The dye patterns are suble tonals or analogous colors, which lend themselves particularly well to showing off your intricate lace or cable patterns, while still delivering the eye candy we yarnies crave! The goal is to consistently offer worsted and fingering weight yarns in both superwash and non-superwash fibers, with breed-specific, small-mill yarns offered as often as possible. These are special yarns you can’t get anywhere else!
Back Yard Sky: Spring Snow
This pic was taken the morning after a snowstorm. One of the many things I love about Colorado weather is that we see a lot of blue sky and sun—and this sky as a backdrop to a snowscape makes me stop in my tracks and say ‘whoa!’ And, yes, this is my view from the back yard. This colorway has delicate sky blues and the slightest hint of purple in the clouds, along with the dark and light in the evergreen, with a layer of white in between.
Sylvan Lake Sunset
Sylvan Lake is a favorite camping spot. On this day, the weather had been spotty: raining off and on, with brief moments of sun. At the end of the day, though, the clouds parted just enough to give us a spectacular sunset. Light like this makes everything glow. It feels almost supernatural, and any moment, some magical creature will come flying out over those clouds. This colorway has greys and deeper blues for the sky; white transitioning to yellow, orange, and salmon for the fiery sunset; and a layer of reddish grey in between. There’s a dark grey for the hillside.
Sylvan Lake Storm
Opposite in the sky from the sunset, we could see another storm cell moving through. At this angle of the sun, the clouds took on deep, saturated colors—just a jaw-dropping display. This colorway has a range of deep purples, blue, and pinks, with a bit of slightest white for the low clouds, and dark grey for the hill.

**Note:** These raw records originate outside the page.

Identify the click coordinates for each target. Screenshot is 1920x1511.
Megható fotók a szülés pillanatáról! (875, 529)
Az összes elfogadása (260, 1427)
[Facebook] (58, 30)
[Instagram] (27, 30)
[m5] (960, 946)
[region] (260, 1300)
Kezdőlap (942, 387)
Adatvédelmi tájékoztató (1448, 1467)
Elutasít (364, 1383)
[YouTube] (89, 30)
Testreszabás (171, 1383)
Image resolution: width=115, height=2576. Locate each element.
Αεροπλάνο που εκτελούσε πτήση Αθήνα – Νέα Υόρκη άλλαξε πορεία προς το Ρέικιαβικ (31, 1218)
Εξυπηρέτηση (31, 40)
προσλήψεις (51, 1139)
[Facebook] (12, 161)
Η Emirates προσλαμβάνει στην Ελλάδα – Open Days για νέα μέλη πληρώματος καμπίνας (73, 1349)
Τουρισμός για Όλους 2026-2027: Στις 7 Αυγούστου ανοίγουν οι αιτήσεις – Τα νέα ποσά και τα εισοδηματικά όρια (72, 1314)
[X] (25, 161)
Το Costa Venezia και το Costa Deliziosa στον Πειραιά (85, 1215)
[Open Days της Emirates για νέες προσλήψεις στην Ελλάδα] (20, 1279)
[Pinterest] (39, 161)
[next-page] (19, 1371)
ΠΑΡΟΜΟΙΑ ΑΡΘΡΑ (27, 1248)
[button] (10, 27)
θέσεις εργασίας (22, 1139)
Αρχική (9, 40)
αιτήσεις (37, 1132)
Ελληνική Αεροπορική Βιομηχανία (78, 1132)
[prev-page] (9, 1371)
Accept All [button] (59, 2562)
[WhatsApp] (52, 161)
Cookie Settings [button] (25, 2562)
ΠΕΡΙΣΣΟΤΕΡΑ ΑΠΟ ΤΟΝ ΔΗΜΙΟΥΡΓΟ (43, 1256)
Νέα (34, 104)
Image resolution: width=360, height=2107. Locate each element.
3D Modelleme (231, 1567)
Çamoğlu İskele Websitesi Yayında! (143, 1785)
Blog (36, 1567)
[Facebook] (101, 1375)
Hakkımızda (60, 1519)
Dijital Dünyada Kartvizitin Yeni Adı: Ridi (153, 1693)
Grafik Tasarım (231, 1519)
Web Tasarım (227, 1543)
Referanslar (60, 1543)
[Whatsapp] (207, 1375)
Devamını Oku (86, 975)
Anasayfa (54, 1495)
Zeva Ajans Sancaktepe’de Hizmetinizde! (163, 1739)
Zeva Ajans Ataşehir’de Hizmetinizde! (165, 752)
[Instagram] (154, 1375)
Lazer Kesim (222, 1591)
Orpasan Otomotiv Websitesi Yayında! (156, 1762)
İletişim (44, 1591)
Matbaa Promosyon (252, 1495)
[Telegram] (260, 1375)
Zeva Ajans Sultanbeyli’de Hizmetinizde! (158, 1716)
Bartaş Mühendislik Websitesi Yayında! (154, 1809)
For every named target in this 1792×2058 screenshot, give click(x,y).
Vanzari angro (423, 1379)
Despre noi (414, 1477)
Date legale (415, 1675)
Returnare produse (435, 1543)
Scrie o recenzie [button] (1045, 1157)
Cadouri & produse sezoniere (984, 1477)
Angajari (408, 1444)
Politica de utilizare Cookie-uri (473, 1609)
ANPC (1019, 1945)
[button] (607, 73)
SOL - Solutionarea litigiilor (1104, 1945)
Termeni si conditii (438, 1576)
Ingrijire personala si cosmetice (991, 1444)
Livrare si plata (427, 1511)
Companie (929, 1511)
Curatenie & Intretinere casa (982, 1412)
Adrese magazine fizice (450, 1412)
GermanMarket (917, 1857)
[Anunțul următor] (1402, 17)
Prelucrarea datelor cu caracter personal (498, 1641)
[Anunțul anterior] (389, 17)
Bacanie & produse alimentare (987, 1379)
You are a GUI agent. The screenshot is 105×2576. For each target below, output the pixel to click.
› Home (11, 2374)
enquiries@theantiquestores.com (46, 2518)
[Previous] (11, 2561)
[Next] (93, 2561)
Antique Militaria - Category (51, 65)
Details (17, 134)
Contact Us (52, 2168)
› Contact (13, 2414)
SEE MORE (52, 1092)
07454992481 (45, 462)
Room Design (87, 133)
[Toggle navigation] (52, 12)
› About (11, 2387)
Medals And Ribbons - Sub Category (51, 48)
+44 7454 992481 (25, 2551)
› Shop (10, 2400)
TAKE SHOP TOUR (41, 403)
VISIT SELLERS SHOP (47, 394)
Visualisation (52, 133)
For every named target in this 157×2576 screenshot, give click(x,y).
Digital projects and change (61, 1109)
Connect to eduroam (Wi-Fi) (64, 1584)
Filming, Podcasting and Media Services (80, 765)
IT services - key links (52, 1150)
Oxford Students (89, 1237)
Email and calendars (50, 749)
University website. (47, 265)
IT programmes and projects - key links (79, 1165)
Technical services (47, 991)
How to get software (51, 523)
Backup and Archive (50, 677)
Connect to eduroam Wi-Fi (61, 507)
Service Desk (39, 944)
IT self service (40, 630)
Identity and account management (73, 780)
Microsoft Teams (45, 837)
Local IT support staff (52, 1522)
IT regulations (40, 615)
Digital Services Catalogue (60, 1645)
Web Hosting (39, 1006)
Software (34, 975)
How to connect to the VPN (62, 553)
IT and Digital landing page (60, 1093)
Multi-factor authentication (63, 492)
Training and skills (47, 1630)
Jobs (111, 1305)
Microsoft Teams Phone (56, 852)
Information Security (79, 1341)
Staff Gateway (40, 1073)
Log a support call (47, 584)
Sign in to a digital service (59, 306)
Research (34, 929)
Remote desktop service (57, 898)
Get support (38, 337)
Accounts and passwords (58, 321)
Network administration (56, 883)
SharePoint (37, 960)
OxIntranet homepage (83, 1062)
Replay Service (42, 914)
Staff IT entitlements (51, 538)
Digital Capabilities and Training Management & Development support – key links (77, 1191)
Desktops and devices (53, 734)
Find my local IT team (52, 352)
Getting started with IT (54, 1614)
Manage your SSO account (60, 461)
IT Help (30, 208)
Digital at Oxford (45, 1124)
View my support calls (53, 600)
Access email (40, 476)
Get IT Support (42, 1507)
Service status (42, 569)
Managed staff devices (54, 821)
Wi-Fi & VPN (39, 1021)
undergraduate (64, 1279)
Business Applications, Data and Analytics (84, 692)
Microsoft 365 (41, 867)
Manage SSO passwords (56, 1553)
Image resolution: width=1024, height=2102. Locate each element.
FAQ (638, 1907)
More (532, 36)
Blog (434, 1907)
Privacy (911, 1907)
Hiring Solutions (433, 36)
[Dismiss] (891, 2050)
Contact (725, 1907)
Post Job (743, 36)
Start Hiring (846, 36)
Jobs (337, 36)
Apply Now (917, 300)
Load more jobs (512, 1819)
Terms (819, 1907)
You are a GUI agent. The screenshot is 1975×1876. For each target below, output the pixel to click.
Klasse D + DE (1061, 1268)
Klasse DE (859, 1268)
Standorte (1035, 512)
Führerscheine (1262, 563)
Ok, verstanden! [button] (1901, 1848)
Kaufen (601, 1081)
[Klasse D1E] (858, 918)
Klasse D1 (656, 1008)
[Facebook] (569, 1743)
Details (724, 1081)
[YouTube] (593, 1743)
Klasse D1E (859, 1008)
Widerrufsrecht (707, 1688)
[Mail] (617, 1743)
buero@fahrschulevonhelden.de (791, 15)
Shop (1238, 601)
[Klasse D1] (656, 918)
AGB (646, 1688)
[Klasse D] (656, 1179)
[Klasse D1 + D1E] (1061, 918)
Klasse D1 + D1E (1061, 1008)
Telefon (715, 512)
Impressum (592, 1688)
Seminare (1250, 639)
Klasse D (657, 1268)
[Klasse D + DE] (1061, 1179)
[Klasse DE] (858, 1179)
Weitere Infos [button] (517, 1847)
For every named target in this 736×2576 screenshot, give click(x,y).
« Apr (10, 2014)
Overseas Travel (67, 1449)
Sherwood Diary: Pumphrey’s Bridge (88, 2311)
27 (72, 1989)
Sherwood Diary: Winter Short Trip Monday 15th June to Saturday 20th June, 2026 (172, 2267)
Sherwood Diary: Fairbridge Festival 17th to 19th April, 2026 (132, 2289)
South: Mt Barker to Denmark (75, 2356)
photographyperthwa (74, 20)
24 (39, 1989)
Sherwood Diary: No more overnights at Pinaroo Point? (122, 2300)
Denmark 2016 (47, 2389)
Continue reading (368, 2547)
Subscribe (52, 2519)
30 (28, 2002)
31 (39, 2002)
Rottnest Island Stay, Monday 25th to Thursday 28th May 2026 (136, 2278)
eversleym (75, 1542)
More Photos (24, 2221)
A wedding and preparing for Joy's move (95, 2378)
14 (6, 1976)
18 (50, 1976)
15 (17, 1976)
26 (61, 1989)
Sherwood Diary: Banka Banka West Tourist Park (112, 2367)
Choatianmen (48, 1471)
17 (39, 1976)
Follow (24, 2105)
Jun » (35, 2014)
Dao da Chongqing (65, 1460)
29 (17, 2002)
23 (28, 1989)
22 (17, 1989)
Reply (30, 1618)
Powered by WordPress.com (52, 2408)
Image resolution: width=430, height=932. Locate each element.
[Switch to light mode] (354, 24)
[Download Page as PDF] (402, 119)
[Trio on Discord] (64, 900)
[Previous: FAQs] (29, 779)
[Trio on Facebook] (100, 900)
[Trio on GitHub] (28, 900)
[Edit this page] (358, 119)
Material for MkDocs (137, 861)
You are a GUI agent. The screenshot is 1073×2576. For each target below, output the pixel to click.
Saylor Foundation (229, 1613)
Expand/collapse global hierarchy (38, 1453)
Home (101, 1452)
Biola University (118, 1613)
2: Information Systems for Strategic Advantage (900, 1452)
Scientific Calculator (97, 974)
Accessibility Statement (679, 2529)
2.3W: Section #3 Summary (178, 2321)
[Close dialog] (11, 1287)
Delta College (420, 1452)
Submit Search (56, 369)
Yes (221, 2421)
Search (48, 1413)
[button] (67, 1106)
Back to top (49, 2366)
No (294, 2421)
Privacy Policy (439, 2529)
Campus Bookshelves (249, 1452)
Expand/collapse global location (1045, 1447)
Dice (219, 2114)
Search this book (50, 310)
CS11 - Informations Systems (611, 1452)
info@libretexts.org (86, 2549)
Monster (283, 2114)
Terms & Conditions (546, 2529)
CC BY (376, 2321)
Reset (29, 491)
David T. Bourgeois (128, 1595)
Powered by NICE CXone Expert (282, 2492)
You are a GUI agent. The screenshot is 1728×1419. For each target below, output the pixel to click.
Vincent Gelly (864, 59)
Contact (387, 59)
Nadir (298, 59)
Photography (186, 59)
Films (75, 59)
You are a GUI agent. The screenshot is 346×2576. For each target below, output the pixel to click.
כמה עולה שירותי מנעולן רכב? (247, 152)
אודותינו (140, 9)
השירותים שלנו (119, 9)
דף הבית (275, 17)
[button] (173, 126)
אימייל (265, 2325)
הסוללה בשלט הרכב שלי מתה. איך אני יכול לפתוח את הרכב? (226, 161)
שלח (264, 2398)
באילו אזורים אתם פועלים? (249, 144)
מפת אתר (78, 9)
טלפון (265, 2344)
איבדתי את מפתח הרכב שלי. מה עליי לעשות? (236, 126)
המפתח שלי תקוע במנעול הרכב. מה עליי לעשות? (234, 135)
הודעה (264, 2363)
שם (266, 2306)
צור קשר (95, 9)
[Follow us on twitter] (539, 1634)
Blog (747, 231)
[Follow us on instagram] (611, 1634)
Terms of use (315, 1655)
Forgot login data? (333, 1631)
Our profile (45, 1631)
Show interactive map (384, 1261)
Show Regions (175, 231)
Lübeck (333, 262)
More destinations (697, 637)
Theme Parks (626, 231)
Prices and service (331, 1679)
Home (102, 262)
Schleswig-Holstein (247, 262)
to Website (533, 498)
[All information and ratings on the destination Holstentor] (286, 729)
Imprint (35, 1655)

Flowering crabapple trees grew in everyone’s yards where I grew up in the west Denver ‘burbs, and I hope I always have one where I live. This view shows the beginning of my love of the Colorado sky: intense pink flowers against an equally intense, cloudless, clean, blue. They bloom in April, which means that sometimes, a spring frost will freeze the buds before they bloom. So, I’m grateful for the years in which they survive. This colorway has the pinks of the blooms, the dark green and deep maroon of the leaves, and the one intense sky blue.